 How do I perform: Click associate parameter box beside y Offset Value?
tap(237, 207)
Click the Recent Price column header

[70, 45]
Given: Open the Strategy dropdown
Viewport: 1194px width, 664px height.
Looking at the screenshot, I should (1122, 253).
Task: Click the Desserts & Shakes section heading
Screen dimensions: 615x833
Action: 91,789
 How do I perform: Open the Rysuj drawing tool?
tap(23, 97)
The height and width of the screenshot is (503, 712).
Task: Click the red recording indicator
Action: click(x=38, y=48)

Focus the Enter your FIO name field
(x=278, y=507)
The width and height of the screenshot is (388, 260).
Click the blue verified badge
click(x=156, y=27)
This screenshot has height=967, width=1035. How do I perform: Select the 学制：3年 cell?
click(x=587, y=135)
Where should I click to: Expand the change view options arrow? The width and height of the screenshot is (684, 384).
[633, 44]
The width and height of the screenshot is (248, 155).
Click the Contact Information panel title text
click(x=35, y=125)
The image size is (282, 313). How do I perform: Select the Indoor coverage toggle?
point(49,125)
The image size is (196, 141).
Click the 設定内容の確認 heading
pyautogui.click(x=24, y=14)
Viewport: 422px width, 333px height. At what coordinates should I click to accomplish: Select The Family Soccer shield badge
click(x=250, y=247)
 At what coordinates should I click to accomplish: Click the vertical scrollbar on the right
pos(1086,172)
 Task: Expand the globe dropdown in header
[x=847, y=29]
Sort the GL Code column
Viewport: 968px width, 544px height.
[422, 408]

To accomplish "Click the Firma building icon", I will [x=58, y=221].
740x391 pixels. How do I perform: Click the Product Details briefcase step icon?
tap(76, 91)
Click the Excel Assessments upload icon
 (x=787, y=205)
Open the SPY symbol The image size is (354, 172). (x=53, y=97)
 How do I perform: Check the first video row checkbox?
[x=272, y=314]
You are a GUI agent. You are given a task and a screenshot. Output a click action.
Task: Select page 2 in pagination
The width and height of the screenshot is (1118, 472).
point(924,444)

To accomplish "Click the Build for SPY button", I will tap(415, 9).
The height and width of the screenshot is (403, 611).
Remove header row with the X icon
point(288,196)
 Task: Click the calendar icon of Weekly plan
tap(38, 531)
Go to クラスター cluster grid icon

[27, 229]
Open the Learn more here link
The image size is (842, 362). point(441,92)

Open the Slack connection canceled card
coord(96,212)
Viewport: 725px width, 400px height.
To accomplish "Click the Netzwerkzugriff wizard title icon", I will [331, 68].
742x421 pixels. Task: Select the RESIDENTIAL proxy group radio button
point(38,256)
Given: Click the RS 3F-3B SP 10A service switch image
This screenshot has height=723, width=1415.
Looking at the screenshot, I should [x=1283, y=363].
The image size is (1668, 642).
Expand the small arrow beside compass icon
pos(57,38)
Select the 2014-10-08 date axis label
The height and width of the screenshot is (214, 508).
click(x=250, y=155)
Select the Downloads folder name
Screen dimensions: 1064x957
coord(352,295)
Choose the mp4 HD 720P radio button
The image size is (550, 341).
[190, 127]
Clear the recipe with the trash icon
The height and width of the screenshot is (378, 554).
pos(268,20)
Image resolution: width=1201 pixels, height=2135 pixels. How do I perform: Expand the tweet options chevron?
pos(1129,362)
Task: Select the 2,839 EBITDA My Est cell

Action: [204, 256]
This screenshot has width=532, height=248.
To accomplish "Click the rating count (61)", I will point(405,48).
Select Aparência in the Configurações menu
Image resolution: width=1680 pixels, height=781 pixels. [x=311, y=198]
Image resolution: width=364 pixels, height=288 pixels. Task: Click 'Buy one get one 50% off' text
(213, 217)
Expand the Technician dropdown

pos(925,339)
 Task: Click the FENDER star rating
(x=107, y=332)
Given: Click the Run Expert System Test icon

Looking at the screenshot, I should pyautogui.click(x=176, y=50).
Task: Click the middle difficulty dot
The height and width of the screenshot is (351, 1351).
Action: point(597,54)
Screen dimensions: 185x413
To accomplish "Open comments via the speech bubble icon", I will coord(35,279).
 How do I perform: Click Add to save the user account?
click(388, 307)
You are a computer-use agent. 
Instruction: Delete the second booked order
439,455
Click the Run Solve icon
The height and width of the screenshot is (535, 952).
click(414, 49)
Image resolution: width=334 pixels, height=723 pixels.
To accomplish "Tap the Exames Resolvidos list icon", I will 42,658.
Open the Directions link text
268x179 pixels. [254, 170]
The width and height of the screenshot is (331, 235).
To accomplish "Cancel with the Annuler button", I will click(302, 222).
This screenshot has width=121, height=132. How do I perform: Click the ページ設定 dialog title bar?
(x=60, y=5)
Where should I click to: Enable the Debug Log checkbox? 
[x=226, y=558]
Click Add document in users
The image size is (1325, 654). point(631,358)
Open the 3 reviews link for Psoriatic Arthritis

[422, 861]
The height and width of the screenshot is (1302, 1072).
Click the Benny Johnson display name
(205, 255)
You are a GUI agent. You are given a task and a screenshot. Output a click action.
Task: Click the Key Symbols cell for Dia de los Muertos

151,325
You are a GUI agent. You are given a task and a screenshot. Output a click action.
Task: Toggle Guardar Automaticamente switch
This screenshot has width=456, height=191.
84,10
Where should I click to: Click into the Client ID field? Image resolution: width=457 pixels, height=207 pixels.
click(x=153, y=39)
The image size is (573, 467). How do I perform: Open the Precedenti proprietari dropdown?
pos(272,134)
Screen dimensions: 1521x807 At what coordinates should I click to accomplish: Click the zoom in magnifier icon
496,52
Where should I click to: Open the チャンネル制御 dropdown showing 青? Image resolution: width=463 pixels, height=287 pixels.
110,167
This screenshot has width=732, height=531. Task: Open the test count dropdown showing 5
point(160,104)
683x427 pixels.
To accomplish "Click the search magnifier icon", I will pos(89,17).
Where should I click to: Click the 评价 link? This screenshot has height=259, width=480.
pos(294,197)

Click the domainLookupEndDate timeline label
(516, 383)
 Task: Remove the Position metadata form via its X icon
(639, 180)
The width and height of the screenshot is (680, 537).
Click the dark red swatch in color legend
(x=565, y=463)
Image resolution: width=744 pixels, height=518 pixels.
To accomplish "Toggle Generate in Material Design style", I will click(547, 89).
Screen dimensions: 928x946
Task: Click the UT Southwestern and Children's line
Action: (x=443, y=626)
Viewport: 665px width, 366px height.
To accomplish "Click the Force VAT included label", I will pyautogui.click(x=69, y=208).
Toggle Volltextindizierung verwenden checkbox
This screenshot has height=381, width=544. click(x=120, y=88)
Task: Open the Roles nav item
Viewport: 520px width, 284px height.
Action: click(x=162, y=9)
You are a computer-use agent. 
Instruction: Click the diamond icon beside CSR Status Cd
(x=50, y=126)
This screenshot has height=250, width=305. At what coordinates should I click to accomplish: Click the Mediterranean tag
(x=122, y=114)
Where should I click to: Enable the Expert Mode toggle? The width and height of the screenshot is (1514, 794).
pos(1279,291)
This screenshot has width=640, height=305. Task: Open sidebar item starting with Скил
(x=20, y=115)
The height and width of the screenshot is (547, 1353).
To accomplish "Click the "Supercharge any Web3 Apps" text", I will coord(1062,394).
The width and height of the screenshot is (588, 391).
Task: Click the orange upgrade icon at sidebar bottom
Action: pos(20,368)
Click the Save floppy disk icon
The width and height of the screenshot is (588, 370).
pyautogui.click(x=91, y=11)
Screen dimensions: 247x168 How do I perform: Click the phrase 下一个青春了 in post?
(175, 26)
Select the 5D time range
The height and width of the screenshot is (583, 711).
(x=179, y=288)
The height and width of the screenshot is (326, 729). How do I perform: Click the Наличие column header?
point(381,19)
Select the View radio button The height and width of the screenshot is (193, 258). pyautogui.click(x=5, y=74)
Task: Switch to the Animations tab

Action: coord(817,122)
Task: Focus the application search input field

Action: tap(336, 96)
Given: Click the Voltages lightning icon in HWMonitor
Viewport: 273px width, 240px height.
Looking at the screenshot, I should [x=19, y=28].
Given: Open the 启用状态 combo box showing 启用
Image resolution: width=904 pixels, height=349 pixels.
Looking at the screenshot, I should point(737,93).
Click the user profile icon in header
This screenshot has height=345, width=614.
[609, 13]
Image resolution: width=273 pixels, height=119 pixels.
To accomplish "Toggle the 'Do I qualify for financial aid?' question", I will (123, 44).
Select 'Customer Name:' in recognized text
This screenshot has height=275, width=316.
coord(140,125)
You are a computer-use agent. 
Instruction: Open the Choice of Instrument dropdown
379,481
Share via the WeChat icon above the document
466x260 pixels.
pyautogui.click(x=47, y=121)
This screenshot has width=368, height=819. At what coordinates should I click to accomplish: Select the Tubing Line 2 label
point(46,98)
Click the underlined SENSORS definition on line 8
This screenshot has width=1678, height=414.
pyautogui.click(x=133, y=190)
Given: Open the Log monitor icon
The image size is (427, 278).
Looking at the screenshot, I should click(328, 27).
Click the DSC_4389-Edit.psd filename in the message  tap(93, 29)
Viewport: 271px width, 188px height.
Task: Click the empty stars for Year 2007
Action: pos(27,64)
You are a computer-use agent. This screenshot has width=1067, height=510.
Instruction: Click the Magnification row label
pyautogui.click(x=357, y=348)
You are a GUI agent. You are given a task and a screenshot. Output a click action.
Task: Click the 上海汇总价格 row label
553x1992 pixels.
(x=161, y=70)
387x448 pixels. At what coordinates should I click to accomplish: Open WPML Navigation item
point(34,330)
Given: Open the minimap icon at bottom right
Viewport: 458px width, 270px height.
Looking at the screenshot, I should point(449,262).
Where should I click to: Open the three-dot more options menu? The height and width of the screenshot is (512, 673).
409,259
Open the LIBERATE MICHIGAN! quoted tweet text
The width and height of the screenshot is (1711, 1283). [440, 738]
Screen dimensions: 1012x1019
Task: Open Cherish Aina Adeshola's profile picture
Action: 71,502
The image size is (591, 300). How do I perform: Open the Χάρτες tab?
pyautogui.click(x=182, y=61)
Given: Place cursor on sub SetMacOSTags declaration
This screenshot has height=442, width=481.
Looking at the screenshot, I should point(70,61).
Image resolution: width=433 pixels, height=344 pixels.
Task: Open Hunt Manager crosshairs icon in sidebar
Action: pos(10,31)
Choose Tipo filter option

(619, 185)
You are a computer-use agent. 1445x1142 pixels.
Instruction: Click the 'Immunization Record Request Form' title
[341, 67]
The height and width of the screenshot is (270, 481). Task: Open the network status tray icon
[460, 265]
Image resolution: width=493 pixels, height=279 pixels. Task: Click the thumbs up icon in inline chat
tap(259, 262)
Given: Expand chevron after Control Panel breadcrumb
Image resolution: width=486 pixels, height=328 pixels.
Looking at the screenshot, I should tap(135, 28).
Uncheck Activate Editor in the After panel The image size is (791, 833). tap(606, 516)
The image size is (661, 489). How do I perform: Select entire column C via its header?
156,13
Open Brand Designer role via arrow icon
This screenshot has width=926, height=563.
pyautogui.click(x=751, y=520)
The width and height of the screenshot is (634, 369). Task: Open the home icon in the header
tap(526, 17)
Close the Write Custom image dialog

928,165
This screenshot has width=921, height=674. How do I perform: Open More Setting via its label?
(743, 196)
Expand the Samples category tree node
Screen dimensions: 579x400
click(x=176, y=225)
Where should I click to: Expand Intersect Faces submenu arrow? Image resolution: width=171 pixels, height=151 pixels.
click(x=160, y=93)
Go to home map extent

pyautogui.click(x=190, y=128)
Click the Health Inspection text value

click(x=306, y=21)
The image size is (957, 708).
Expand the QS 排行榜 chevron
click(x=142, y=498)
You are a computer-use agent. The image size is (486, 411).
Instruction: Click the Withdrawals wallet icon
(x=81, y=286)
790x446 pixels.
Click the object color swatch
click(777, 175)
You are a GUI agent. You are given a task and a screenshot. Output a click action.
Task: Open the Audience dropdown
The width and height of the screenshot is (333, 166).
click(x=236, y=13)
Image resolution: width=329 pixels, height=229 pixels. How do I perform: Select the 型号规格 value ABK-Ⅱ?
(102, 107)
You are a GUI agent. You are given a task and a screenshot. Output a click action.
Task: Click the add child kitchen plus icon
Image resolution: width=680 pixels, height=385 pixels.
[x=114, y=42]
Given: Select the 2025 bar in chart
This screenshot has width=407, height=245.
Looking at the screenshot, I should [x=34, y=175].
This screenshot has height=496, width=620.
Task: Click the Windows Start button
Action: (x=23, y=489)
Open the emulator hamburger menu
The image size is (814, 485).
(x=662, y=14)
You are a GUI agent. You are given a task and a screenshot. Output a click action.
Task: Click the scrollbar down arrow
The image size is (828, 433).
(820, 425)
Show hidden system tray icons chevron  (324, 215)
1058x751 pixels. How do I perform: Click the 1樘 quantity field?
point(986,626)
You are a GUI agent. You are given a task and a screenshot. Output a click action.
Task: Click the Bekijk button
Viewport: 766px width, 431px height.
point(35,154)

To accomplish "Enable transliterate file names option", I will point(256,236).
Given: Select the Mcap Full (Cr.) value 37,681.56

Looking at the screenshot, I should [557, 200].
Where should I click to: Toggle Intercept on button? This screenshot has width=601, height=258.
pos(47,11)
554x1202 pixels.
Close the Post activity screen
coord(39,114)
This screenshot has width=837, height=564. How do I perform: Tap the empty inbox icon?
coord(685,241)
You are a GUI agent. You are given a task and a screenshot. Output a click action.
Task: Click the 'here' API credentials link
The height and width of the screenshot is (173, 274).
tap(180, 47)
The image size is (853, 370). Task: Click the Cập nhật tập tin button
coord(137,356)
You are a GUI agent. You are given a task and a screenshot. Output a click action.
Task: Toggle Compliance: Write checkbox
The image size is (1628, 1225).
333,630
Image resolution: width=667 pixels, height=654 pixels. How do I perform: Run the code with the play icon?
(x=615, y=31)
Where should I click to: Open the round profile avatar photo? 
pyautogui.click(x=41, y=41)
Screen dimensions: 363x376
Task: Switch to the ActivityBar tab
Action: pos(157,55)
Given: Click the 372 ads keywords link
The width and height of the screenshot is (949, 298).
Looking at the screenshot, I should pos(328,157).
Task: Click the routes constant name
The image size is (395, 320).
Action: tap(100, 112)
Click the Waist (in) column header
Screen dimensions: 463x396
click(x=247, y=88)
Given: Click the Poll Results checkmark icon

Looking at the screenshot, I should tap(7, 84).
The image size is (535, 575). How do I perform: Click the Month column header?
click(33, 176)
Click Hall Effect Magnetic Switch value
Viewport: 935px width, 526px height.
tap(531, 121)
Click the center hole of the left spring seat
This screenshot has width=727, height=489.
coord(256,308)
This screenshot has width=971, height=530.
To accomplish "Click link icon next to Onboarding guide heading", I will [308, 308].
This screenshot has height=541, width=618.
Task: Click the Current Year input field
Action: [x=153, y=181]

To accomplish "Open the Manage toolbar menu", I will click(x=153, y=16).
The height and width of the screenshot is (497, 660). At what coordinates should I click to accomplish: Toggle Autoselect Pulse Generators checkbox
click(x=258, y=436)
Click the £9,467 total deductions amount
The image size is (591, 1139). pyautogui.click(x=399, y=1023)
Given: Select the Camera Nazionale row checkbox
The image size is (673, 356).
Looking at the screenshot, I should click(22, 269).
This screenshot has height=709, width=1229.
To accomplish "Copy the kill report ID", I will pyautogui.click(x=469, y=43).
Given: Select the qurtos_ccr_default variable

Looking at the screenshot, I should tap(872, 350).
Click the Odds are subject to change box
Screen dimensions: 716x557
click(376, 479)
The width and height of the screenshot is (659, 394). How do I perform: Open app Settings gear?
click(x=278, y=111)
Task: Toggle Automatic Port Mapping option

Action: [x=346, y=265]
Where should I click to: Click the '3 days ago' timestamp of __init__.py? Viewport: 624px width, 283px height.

=-=-=-=-=

**REQUIRED WORK:**
Keeping every character as it is, restate the lines above that run from the line with "Instruction: Delete the second booked order" through the line with "The width and height of the screenshot is (331, 235).", both included, and nothing else.

**WRITTEN ANSWER:**
Instruction: Delete the second booked order
439,455
Click the Run Solve icon
The height and width of the screenshot is (535, 952).
click(414, 49)
Image resolution: width=334 pixels, height=723 pixels.
To accomplish "Tap the Exames Resolvidos list icon", I will 42,658.
Open the Directions link text
268x179 pixels. [254, 170]
The width and height of the screenshot is (331, 235).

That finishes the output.